Julia Marcus, an epidemiologist at Harvard Medical School, was on a recent episode of the Ezra Klein show to discuss thinking about personal risk during the COVID-19 Pandemic. Klein and Marcus talked about the ways in which the United States Government has failed to help provide people with structures for thinking about risk, and how this has pushed risk decisions onto individuals. They talked about how this creates pressures on each of us to determine what activities are worthwhile, what is too risky for us, and how we can know if there is a high probability of infection in one setting relative to another.
On the podcast they acknowledged what Daniel Kahneman writes about in his book Thinking Fast and Slow – humans are not very good at making probability judgments. Risk is all about probability. It is fraught with uncertainty, with with small likelihoods of very bad outcomes, and with conflicting opinions and desires. Our minds, especially our normal operating mode of quick associations and judgments, doesn’t have the capacity to think statistically in the way that is necessary to make good probability judgments.
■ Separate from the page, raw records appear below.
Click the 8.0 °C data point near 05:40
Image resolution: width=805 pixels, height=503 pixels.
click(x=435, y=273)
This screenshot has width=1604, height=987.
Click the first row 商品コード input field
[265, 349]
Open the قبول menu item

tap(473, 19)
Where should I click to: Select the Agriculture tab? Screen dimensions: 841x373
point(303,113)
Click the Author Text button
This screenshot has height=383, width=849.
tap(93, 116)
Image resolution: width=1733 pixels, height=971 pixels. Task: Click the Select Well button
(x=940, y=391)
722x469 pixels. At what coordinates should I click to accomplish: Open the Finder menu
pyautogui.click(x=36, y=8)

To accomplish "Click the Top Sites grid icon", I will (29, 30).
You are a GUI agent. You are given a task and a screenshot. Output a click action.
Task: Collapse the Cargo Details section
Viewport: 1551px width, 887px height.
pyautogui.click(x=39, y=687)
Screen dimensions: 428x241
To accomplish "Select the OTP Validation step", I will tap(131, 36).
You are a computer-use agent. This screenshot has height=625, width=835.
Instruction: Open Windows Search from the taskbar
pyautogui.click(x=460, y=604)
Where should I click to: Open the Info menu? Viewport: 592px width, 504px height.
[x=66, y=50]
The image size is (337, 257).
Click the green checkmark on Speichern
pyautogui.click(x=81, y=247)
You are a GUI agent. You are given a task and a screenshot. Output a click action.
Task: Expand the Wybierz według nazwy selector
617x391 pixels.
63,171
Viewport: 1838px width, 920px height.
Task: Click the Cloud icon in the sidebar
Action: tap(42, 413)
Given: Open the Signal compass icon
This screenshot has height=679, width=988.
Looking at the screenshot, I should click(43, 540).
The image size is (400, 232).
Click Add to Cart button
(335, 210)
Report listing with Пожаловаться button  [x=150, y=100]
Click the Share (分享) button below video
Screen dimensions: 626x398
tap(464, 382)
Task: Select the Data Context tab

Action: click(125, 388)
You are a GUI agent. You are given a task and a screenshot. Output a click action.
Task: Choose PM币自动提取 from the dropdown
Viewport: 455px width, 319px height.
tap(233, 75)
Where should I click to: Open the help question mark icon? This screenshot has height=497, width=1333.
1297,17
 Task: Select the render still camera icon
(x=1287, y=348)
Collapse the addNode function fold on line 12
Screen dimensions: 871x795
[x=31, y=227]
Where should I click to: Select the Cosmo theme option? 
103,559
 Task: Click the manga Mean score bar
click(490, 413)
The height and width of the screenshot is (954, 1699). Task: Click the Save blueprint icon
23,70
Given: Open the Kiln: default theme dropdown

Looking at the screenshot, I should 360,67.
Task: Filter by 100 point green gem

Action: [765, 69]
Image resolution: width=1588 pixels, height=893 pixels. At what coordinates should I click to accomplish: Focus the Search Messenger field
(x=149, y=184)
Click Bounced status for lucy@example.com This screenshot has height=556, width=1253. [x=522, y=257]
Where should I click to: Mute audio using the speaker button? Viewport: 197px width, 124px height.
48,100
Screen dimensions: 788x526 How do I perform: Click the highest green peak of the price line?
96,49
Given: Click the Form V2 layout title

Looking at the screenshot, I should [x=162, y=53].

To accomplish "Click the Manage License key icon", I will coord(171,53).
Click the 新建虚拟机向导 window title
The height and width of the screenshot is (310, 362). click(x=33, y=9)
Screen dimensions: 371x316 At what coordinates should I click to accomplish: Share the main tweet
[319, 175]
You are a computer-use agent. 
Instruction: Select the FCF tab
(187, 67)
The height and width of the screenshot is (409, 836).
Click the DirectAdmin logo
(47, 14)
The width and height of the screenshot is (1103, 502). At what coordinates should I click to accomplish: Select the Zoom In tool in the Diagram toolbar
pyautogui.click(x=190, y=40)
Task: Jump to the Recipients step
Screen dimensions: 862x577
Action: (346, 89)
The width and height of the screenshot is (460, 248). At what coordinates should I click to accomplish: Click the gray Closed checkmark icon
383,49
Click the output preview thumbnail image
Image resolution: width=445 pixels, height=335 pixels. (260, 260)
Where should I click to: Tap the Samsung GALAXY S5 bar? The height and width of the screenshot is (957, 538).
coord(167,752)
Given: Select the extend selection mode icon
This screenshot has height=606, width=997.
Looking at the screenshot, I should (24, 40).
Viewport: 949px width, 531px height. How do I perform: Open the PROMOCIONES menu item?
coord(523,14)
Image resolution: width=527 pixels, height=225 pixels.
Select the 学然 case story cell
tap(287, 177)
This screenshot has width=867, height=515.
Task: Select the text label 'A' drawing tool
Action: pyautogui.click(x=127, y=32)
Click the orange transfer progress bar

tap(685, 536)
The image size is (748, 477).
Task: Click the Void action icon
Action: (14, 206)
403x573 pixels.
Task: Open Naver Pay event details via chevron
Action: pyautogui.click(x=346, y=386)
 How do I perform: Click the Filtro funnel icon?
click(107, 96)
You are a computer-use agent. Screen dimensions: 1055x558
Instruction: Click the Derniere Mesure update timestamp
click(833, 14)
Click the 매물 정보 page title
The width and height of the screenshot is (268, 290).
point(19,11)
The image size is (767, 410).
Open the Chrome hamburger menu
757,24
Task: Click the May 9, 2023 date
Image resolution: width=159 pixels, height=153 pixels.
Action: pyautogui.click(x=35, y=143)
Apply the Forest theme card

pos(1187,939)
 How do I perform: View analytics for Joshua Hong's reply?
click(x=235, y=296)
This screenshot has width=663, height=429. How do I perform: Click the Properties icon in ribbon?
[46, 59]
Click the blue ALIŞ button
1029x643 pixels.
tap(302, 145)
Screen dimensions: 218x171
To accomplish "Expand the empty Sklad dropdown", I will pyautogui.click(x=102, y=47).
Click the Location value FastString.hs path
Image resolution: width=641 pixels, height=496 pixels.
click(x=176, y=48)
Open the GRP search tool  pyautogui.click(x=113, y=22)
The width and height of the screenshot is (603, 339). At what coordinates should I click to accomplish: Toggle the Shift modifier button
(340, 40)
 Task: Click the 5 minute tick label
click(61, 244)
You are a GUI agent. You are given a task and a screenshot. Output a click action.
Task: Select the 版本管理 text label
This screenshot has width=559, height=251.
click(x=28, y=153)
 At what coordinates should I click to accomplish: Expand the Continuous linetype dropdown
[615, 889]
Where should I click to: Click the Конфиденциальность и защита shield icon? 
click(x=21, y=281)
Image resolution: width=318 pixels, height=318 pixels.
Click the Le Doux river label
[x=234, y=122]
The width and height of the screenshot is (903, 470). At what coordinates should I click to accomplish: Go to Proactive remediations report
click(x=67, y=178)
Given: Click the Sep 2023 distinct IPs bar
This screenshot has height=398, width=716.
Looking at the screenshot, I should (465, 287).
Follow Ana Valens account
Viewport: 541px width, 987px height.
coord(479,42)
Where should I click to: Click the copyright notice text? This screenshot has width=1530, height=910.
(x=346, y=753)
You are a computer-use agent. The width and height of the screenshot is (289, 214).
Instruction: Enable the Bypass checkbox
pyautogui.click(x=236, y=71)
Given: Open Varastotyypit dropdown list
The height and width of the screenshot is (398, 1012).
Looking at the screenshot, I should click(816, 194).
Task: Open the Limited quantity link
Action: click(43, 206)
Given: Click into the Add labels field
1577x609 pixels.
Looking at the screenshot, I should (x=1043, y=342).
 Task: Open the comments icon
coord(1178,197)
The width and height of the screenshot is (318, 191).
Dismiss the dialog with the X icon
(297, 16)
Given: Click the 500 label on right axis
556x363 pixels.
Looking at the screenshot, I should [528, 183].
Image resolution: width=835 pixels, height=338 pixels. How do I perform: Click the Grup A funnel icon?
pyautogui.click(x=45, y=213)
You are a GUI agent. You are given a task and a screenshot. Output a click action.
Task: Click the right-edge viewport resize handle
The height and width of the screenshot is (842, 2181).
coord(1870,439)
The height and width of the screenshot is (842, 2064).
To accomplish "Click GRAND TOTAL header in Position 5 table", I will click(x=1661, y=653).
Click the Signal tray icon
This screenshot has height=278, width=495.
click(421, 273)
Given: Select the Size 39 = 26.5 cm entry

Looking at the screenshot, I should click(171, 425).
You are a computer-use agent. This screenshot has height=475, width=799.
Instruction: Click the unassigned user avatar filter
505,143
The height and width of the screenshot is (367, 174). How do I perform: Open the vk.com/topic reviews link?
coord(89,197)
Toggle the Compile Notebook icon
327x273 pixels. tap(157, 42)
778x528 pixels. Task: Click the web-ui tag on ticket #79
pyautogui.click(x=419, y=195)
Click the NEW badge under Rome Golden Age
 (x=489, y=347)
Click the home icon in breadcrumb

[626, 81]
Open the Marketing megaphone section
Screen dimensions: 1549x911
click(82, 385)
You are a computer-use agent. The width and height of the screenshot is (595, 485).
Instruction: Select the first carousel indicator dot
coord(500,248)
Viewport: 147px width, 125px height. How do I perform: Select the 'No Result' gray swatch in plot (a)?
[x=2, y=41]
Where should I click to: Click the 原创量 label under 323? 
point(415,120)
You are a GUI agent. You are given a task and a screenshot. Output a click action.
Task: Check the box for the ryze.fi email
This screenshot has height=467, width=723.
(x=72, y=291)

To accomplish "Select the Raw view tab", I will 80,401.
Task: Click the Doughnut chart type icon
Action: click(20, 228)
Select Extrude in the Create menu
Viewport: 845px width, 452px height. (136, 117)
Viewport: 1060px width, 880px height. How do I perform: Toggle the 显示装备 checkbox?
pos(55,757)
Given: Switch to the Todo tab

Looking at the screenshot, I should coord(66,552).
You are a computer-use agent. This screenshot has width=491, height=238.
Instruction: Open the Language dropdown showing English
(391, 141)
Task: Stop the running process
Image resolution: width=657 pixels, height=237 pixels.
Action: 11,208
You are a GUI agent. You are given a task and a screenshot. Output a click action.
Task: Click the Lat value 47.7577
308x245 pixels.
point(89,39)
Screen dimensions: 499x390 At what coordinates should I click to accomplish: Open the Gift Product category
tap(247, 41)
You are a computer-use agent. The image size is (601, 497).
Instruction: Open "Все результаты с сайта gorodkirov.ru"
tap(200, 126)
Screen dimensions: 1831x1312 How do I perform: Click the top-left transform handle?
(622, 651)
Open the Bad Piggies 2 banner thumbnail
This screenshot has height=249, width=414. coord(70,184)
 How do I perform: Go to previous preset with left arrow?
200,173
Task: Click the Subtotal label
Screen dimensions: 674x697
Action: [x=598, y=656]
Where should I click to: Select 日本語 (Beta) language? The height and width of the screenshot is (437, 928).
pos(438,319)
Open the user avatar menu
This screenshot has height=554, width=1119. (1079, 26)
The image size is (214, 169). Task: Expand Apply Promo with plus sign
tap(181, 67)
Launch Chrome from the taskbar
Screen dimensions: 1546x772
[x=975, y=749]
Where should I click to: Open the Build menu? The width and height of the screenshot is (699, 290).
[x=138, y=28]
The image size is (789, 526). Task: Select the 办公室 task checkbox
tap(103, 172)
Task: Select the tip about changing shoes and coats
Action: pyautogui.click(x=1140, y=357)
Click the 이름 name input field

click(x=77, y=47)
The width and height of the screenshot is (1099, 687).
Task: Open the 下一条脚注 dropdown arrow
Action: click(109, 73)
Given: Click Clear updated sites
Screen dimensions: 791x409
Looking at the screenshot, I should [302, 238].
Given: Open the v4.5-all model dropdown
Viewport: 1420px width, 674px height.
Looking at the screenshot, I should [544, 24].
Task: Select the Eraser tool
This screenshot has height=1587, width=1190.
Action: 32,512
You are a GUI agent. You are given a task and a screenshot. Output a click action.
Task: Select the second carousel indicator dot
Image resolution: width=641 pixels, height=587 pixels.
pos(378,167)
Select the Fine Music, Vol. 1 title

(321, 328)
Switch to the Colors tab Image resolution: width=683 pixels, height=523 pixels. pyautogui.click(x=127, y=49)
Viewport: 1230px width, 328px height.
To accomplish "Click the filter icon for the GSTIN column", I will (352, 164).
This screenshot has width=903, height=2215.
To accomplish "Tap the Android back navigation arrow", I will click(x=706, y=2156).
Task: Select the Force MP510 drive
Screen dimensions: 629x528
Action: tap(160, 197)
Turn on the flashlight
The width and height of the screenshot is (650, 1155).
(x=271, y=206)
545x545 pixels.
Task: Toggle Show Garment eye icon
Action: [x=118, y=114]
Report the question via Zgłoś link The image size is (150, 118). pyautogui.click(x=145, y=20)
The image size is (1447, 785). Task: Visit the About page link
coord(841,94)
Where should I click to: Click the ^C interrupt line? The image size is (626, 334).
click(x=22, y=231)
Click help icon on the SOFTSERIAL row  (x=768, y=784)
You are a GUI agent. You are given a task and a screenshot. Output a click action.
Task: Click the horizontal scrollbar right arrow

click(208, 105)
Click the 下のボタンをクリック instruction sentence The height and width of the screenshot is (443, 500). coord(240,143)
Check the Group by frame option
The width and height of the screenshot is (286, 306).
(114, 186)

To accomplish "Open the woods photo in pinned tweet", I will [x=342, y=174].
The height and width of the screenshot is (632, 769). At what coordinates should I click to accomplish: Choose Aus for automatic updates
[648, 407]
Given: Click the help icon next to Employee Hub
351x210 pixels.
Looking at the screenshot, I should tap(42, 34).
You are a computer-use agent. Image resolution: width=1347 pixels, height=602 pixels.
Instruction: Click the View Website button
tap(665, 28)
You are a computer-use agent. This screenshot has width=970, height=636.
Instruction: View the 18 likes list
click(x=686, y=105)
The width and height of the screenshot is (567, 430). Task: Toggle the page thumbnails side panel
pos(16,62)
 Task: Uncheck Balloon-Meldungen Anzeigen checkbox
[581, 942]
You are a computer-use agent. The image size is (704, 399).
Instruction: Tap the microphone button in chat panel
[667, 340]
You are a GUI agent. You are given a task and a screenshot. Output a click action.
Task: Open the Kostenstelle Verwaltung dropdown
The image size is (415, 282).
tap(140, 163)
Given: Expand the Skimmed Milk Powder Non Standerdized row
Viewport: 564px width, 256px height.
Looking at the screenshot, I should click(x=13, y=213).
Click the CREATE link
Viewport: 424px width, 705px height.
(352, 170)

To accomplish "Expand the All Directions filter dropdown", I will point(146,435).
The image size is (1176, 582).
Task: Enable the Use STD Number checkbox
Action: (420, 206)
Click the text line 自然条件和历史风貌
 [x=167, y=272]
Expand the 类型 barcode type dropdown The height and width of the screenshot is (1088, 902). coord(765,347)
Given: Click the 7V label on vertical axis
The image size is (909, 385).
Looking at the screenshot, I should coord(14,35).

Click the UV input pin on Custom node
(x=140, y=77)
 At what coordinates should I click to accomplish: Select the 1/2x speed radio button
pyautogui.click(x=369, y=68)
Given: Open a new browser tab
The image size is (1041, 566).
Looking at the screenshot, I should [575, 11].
When we try to think statistically, we often turn to substitutions, as Kahneman explains in his book. “We asked ourselves how people manage to make judgments of probability without knowing precisely what probability is. We concluded that people must somehow simplify that impossible task and we set out to find how they do it. Our answer was that when called upon to judge probability, people actually judge something else and believe they have judged probability.”
This is very important when we think about our actions, and the actions of others, during this pandemic. We know it is risky to have family dinners with our loved ones, and we ask ourselves if it is too risky to get together with our parents, with siblings who are at risk due to health conditions, and if we shouldn’t be in the same room with a family member who is a practicing medical professional. But in the end, we answer a different question. We ask how much we miss our parents, if we think it is important to be close to our family, and if we really really want some of mom’s famous pecan pie.
As Klein and Marcus say during the podcast, it is a lot easier to be angry at people at a beach than to make probability judgments about a small family dinner. When governments, public health officials, and employers fail to establish systems to help us navigate the risk, we place the responsibility back onto individuals, so that we can have someone to blame, some sense of control, and an outlet for the frustrations that arise when our mind can’t process probability. We distort probability judgments and ask more symbolic questions about social cohesion, family love, and isolation. The answer to our challenges would be better and more responsive institutions and structures to manage risk and mediate probability judgments. The individual human mind can only substitute easier questions for complex probability judgments, and it needs visual aids, better structures, and guidance to help think through risk and probability in an accurate and reasonable manner.